Dataset entries
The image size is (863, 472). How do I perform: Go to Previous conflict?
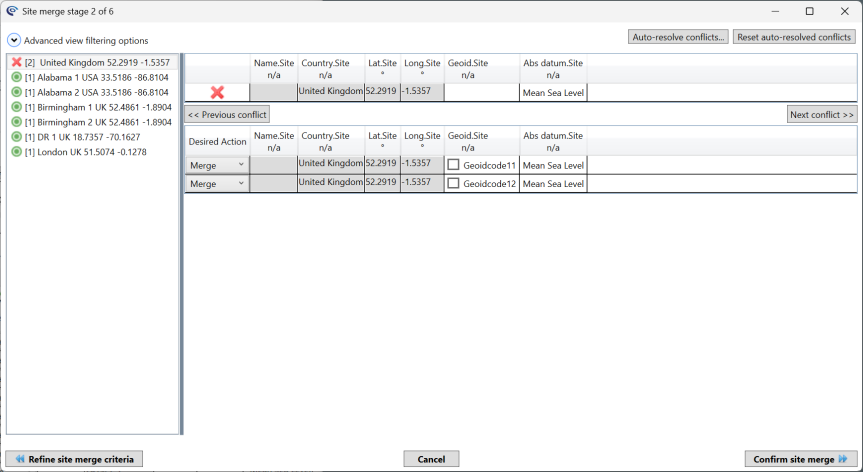click(227, 115)

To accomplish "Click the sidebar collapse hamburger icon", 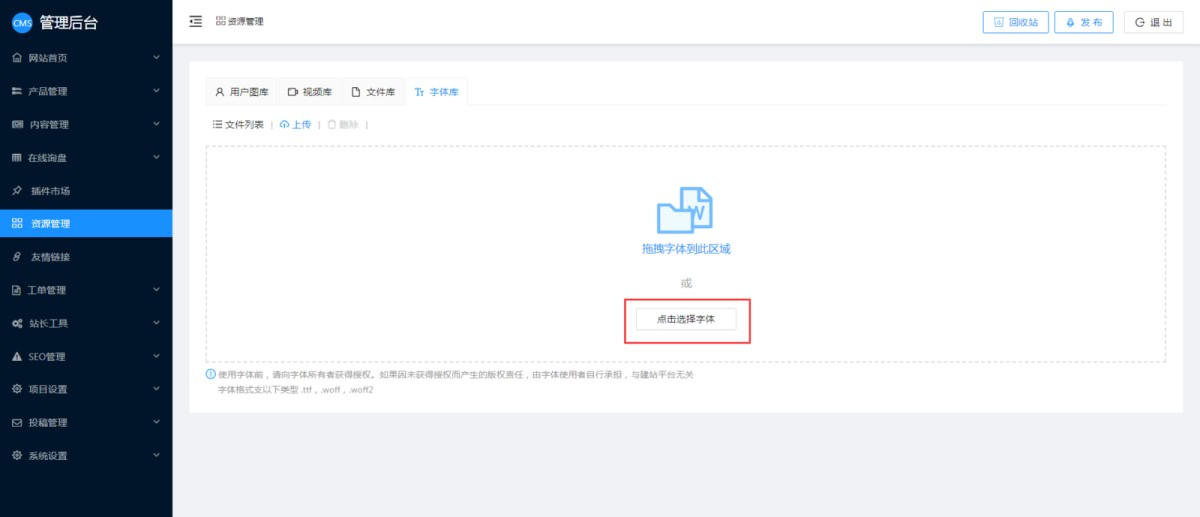I will pos(195,21).
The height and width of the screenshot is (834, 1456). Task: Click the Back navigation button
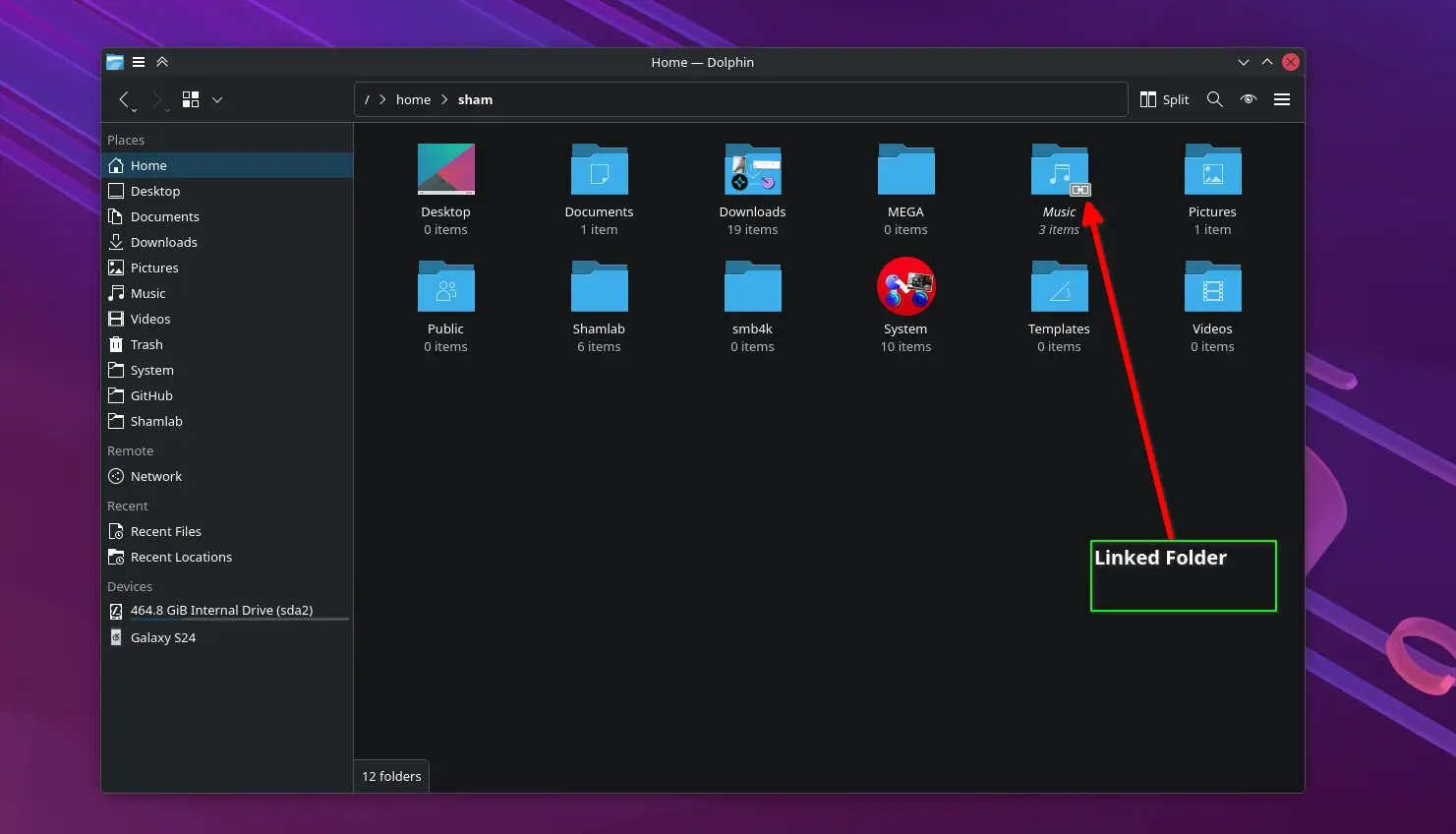tap(125, 99)
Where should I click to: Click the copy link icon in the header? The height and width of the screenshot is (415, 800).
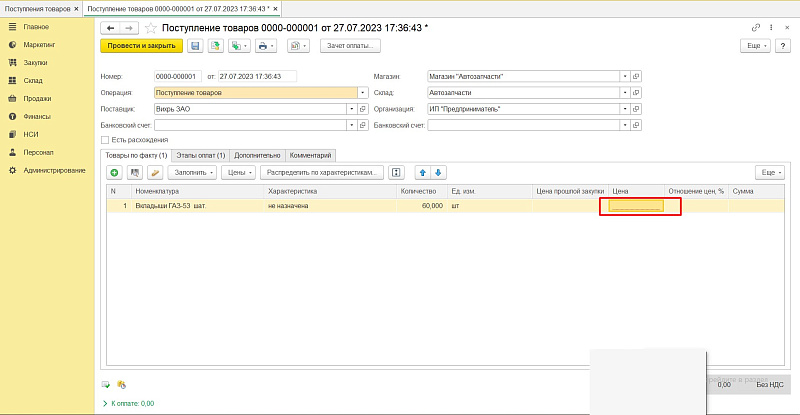coord(756,27)
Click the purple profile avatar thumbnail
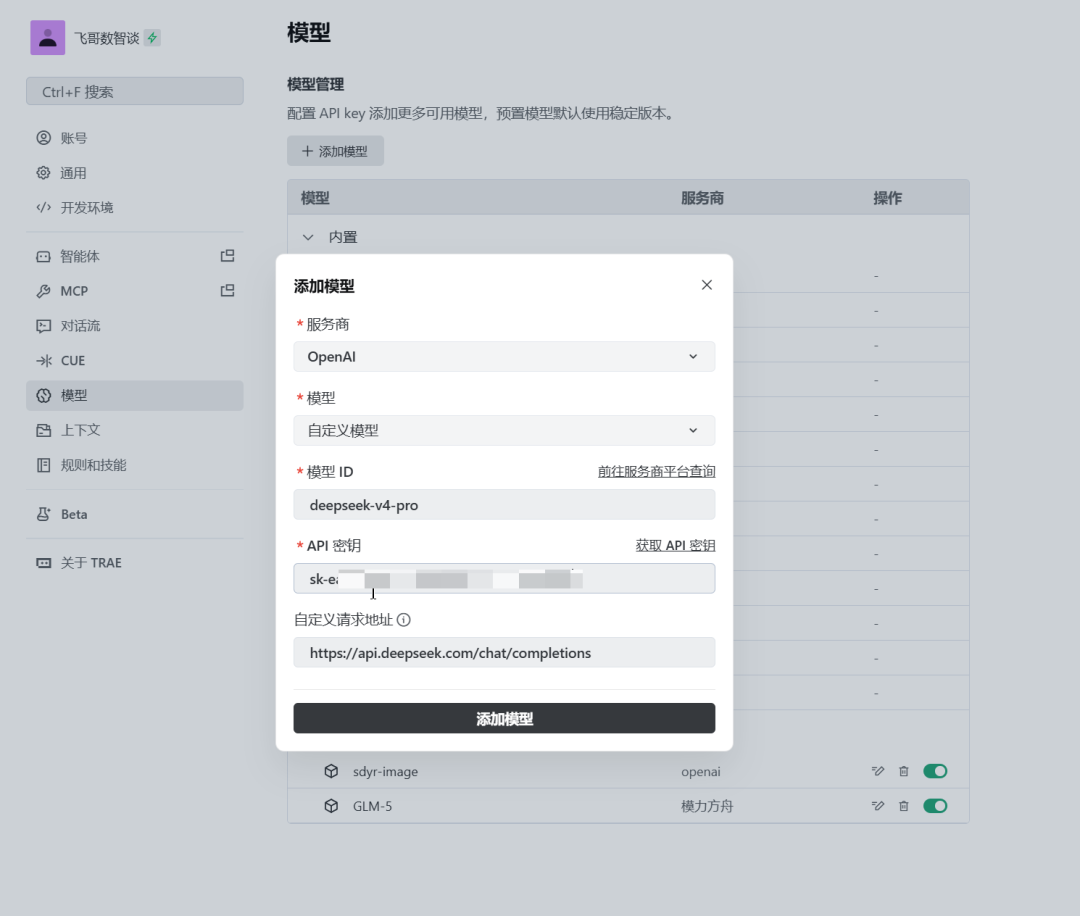 [x=47, y=37]
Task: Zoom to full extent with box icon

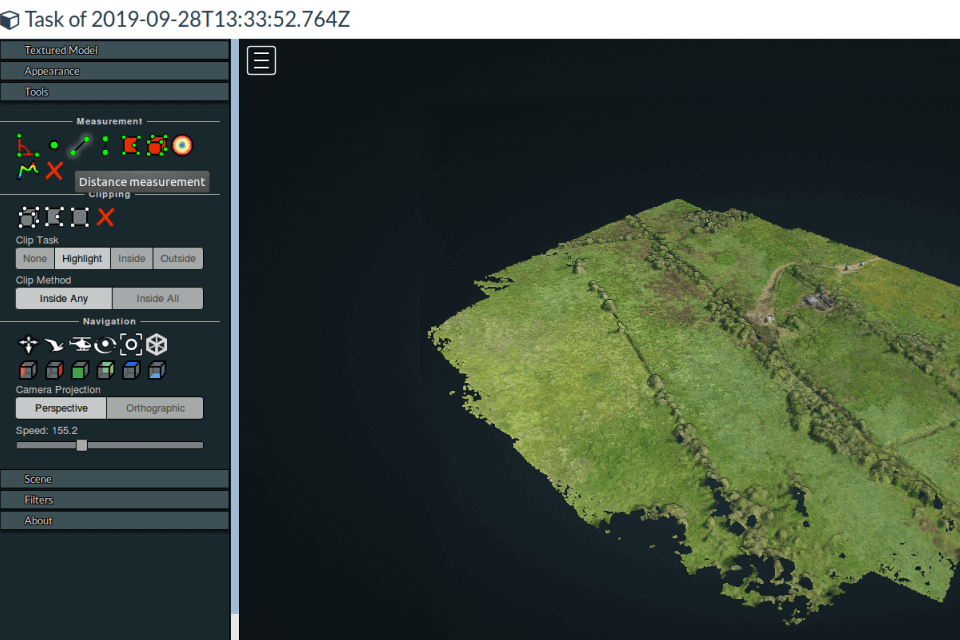Action: (131, 344)
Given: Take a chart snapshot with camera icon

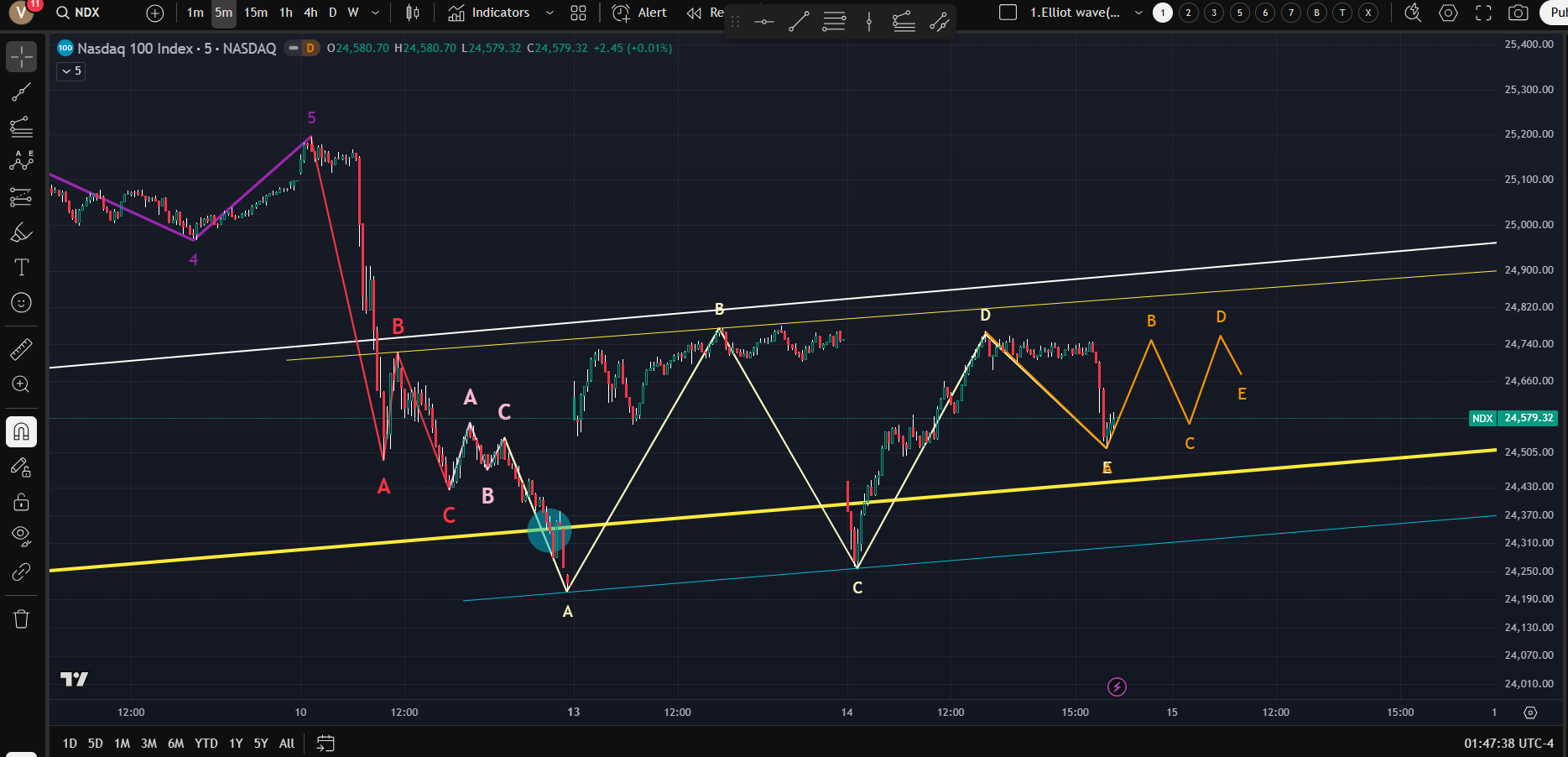Looking at the screenshot, I should point(1518,13).
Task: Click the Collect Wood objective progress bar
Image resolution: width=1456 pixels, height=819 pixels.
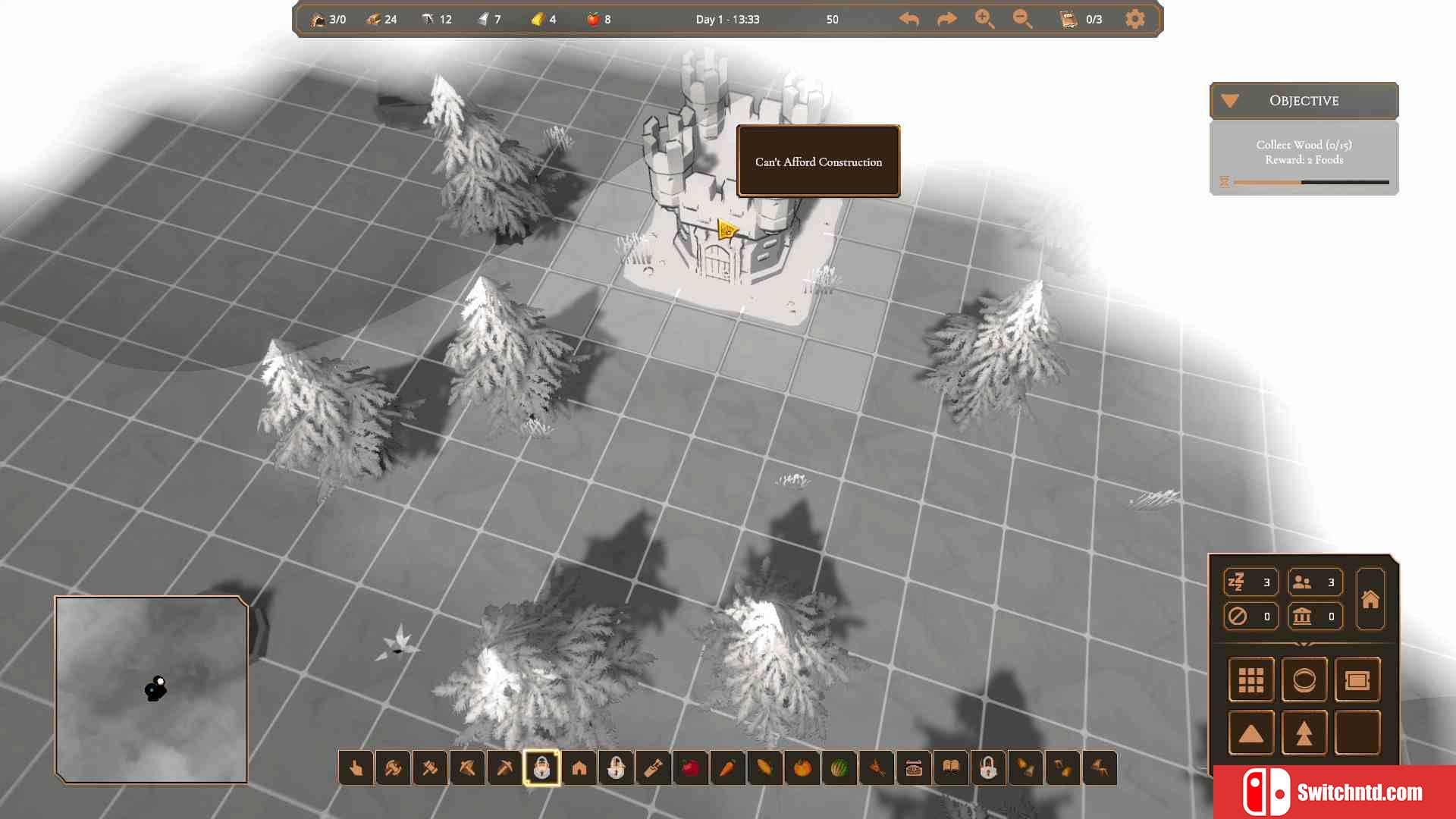Action: [1311, 182]
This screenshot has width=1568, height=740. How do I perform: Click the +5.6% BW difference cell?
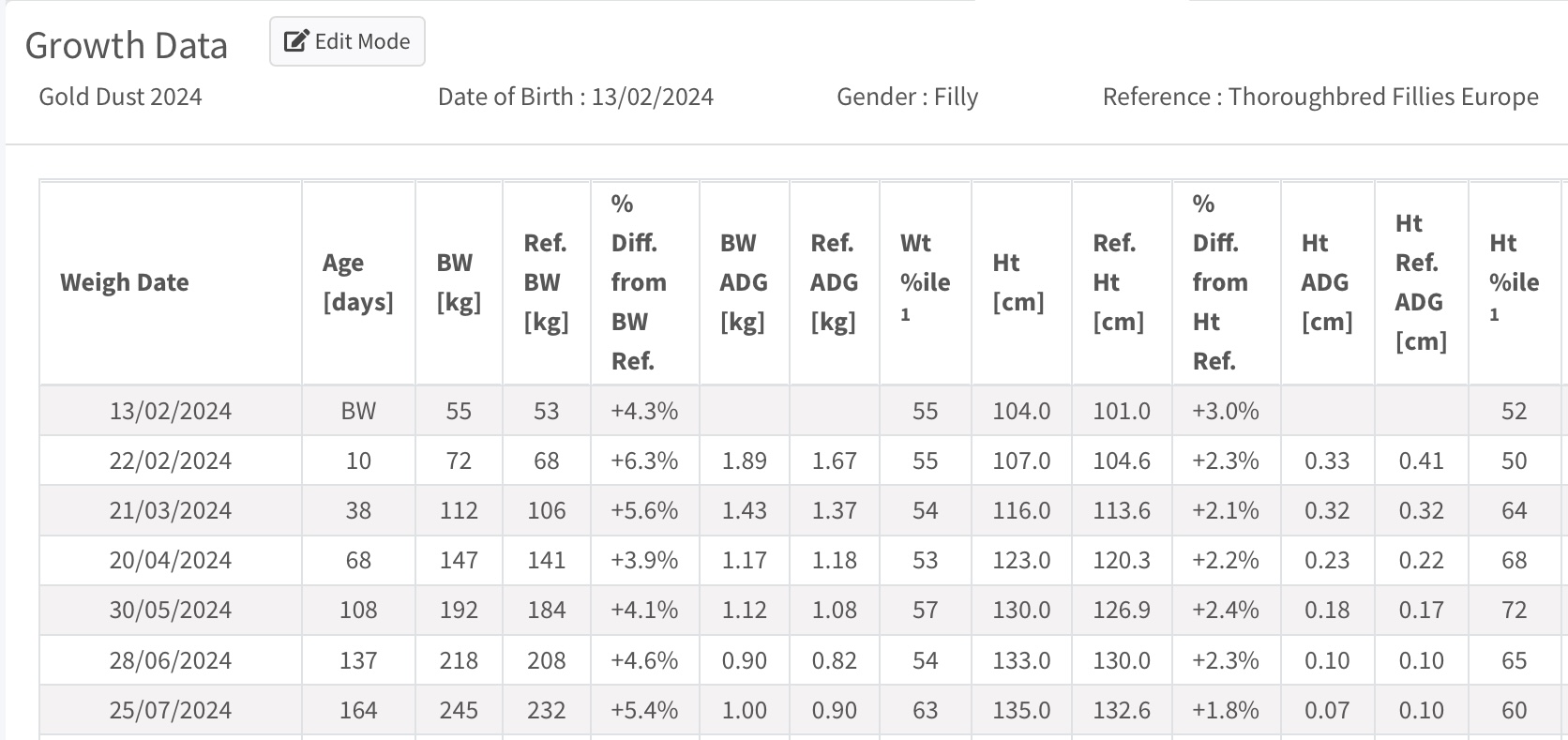tap(644, 509)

YOUR OBJECTIVE
Begin at the line containing "Task: Click the Collect" and extract every line through the end of the records, inclusive, exactly and only; omit pictures.

RESULT BELOW
Task: Click the Collect Wood objective progress bar
Image resolution: width=1456 pixels, height=819 pixels.
Action: [1311, 182]
This screenshot has width=1568, height=740. How do I perform: Click the +5.6% BW difference cell?
tap(644, 509)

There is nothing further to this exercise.